The letter was read at the meeting, receiving a fair amount of applause from those who are tired of waiting for enforcement. “I’m not even in purgatory. I’m in living hell,” Connie Smith of Bremerton said about living conditions as a property owner in the city. “You have to do something about this.”

Pastor Floyd Ussin of the Immanuel Apostolic Church said it and the nearby Marvin Williams Recreation Center have suffered greatly since the homeless encampment off Martin Luther King Way formed.

Given the loss of revenue and tenants added to a constant fear for the safety of visiting children, the pastor called on council president Jeff Coughlin to make the church feel like a priority again. “They all need someplace to go. I agree with that, but those of us who are property owners also have a right to make a living and provide a service to our community.”

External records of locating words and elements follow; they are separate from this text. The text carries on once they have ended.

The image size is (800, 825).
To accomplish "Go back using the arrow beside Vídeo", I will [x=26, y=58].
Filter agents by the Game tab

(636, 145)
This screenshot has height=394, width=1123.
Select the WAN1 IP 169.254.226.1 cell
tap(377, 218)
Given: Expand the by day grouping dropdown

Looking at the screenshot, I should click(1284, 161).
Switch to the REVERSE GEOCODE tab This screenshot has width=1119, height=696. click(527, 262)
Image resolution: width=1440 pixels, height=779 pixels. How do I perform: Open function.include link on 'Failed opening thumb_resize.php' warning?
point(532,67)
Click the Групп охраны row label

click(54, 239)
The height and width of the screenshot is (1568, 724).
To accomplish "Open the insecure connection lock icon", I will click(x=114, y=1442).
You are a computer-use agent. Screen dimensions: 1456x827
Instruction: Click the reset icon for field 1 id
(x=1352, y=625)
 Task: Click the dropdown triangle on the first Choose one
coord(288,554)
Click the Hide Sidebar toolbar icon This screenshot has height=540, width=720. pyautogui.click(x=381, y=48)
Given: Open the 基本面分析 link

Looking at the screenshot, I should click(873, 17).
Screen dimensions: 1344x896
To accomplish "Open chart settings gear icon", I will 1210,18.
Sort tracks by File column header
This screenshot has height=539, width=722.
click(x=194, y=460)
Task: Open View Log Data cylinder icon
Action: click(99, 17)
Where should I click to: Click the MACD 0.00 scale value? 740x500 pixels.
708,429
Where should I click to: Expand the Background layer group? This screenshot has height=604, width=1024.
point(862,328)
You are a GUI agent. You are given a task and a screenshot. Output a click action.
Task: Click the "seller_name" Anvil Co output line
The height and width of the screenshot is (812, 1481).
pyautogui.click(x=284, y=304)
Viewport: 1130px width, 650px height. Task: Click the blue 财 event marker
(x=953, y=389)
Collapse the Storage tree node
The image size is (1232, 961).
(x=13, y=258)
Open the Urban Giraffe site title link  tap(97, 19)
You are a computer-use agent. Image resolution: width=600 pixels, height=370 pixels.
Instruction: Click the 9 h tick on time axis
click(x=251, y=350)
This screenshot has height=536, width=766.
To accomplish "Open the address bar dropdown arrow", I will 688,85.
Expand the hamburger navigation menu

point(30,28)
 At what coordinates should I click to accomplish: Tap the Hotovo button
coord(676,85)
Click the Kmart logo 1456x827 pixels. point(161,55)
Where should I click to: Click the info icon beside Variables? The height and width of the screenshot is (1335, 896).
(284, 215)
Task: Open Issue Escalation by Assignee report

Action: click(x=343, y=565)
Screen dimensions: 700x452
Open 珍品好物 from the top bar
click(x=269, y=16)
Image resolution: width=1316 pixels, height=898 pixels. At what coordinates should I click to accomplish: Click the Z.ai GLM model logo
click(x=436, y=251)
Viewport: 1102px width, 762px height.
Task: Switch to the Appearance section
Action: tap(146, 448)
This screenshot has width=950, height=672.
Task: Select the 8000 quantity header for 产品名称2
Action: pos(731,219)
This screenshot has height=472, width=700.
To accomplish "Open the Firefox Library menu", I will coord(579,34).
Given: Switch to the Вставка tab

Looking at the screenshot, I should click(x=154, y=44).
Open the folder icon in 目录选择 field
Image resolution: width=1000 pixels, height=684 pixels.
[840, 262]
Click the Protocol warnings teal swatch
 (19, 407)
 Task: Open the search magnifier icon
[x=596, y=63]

Advocates for the homeless continued to voice their concerns about available shelter and close proximity to resources like bathrooms and food. Kelsey Stedman with Rock the Block said, “If you took a moment to rock the block with us, you’d see the faces behind the statistics and understand the profound impacts of your choices as well as the barriers people encounter when trying to access services.”

Jackie Baird, who is newly homeless on MLK Way, took her plea for help directly to the council.

“None of us asked to be homeless. It’s something that happened that shouldn’t have happened. I agree there are people that have mental disabilities, some more than others, but we’re human,” she said.